How Smoking Affects Your Blood Circulation

It’s natural for you to focus on what smoking does to your lungs. You can feel the cough, the labored breathing, and the gradual deterioration happening inside. But if there is something you need to be more concerned of it is the effect of smoking to your circulatory system. You read it right, circulatory diseases linked to smoking kills more smokers that lung cancer. And the damage – starts as early as your first puff.

Blood Circulation DangerBlood carries oxygen and nutrients to your tissues and organs through the blood vessels, your blood’s super highways. A healthy blood vessel is covered with a thin layer of cells that facilitates smooth blood flow. When you smoke or inhaled second hand smoke, the carbon monoxide and nicotine cause damages to this thin layer of cells. Without these cells, fats and plaque can now stick on the walls of your blood vessels.

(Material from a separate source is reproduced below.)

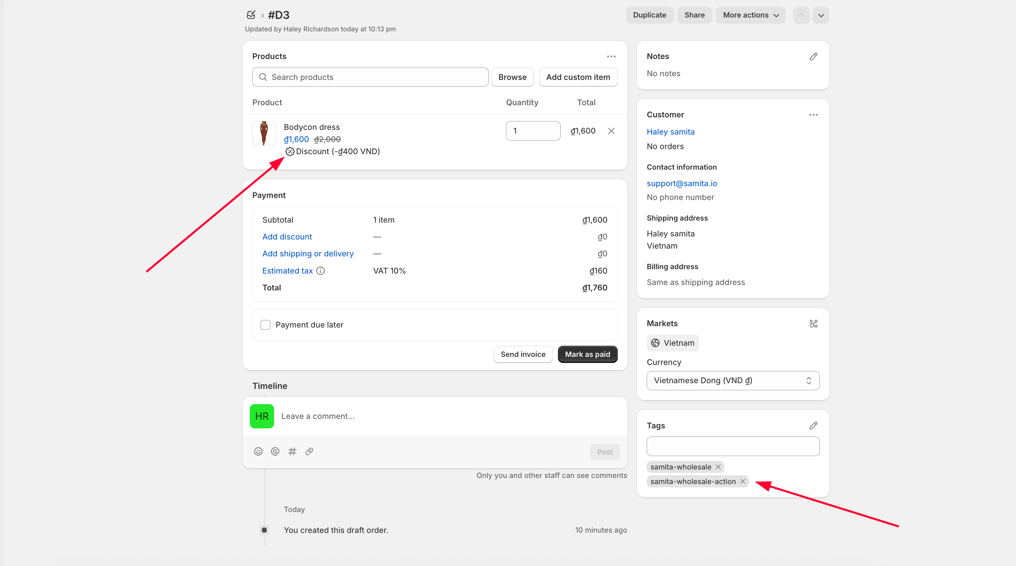Check the Payment due later box
The image size is (1016, 566).
click(x=265, y=325)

Every time nicotine is delivered into your brain, the “fight or flight” defense is activated. Stored fats are then immediately released to your blood streams to provide the sudden surge of energy. This is the reason why you feel a boost when you light a cigarette and allows you to skip meals. This is also the same reason for the sugar fluctuations when you try to quit.

Now, with your damaged artery walls and the continuous release of stored fats worsens the clogging and hardening of your blood vessels and causes vascularization, the growth of new blood vessels within your blood vessels.

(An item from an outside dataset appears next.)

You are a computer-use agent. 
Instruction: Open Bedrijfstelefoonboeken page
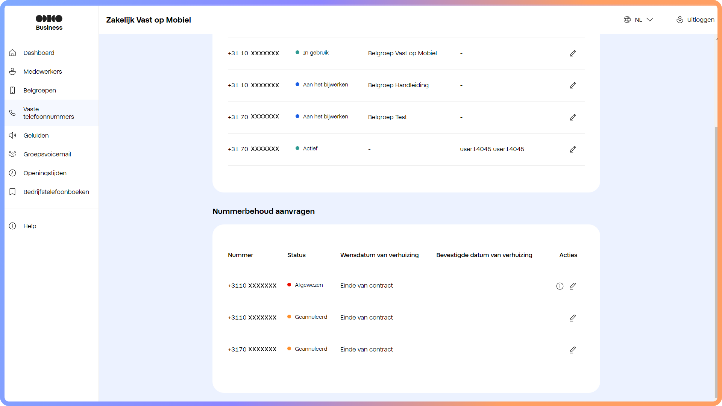pos(56,192)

When your arteries and blood vessels get totally blocked, heart attack or stroke may occur. The heart muscle that is linked to that blocked artery suffocates and dies quickly, and you may suffer from a heart attack. And when an artery linked to a particular part of the brain gets totally blocked, you suffer from stroke.

The effects of smoking to your body due to damaged and clogged blood vessels are not limited to your heart and brain. It go further to all parts and organs of your body, from your skin to your reproductive organs. Premature balding, wrinkled and dry skin, tooth loss, and impotency in men, are only some indications of damaged blood vessels. When your skin is deprived of oxygen and nutrients, it loses its luster and elasticity causing you to look older than your age. Male smokers experience difficulties achieving erection because of clogged arteries in their penises.

There is no need for debate as to which part of your body gets the most damage or which requires the most attention. One thing is sure, smoking harms your body and everyone else around you. But the good thing is, if you quit smoking now your body can still heal and recover from the ill effects of smoking.